Mohammadi, the 2023 PEN/Barbey Freedom to write honoree, has now been honored with the Nobel Peace Prize. PEN America CEO Suzanne Nossel called the honor “a tribute to her courage and that of countless women and girls who have poured out into the streets of Iran and faced down one of the world’s most brutal and stubborn regimes, risking their lives to demand their rights.”

Currently jailed in Evin Prison, Mohammadi, a writer and human rights defender, has been subjected to prolonged solitary confinement and intense psychological torture. She has been denied access to medications, resulting in the worsening of already serious health conditions.

In and out of prison over the last decade, Mohammadi, was imprisoned this time on false charges of “spreading propaganda.” In the wake of the recent wave of protests in Iran, she has continued reporting from behind bars, detailing shocking abuse to other women in Evin Prison. Through her writing and reporting, her views have reached the world.

Iran is one of the most inhospitable places in the world for free expression. It ranks second on the PEN America Freedom to Write Index’s list of Top 10 countries that jail writers, with 57 writers who spent time behind bars in 2022. It is also the world’s top jailer of women writers. PEN America has called for Mohammadi’s immediate and unconditional release.

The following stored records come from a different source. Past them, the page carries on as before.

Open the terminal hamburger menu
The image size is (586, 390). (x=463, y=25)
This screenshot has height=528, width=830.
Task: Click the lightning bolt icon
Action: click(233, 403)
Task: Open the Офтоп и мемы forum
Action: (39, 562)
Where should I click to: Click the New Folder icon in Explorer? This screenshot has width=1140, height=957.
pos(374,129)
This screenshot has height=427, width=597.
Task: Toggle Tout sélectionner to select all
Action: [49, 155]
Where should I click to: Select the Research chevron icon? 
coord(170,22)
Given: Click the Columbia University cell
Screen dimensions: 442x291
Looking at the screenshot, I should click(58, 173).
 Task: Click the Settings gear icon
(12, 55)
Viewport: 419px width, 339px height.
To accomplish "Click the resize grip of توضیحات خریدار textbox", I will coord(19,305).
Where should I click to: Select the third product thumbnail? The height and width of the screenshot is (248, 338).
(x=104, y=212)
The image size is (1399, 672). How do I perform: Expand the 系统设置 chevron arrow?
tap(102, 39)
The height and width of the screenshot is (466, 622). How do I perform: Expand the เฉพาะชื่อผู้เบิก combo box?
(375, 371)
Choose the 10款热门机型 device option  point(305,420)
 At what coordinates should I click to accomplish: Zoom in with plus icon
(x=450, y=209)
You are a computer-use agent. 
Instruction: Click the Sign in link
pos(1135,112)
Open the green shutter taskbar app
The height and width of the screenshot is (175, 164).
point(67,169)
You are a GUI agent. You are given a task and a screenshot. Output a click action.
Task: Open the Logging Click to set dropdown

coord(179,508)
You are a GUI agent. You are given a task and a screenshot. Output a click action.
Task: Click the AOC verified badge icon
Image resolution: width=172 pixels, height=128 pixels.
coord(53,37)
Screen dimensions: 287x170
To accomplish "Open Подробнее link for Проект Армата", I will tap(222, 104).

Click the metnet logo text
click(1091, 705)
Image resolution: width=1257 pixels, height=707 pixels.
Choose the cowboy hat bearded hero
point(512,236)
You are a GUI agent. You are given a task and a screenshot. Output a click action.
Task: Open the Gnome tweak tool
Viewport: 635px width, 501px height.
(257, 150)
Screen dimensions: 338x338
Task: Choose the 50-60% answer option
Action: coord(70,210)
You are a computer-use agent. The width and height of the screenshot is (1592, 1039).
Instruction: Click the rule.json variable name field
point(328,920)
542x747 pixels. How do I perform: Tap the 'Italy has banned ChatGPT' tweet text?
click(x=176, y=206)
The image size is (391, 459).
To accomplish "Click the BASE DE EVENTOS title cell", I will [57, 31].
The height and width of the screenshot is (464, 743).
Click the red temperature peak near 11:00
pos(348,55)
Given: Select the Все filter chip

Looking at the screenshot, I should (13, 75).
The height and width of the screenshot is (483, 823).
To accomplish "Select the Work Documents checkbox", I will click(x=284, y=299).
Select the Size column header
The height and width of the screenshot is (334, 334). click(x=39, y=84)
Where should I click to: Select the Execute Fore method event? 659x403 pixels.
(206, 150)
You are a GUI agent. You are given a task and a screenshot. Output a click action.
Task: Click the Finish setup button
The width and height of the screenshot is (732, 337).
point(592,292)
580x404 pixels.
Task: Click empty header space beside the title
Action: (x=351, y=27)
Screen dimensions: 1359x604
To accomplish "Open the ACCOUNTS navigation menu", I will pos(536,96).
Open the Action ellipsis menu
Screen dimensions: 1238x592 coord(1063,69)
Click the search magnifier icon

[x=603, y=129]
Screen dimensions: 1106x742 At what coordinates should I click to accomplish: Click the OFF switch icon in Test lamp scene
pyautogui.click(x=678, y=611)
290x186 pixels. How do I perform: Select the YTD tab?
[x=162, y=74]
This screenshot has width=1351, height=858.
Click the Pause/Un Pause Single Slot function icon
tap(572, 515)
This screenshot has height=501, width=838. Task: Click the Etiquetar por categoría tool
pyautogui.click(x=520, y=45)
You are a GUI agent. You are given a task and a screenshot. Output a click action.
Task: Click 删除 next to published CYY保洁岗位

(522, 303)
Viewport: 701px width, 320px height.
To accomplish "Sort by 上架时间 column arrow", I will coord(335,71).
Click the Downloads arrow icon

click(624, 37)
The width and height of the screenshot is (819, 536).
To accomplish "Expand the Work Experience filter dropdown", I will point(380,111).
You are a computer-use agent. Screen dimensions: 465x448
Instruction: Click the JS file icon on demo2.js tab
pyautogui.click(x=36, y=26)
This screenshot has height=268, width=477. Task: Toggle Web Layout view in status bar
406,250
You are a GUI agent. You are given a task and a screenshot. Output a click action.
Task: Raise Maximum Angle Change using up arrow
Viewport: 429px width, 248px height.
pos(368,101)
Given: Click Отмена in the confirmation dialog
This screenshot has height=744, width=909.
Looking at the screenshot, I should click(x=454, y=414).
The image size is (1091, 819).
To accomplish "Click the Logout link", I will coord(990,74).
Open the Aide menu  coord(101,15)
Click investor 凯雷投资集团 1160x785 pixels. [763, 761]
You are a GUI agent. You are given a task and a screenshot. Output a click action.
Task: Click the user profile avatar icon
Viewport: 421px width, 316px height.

Mohammadi has been a target of Iranian authorities for more than 30 years—since she was an undergraduate at Imam Khomeini International University writing articles about women’s rights for her student paper. She was arrested twice at meetings of a political student group.

She went on to write for Payaam-e Haajar, a magazine dedicated to women’s issues, and later worked as a journalist for several reformist papers, publishing a book of political essays. After her husband Taghi Rahmani, a fellow pro-reform journalist, was imprisoned, Mohammadi joined Nobel laureate Shirin Ebadi’s Defenders of Human Rights Center in 2003 and became active in defending the rights of women, political prisoners, and ethnic minorities in Iran. Mohammadi and Rahmani were both detained and released on various occasions in the following years, a period in which she also gave birth to their twins Ali and Kiana.

She has written powerfully about the inhumanity of solitary confinement, and about the pain of being separated from her twin children. Her words in her letters, interviews, social media posts, and book have become acts of subversion that keep her connected with the outside world.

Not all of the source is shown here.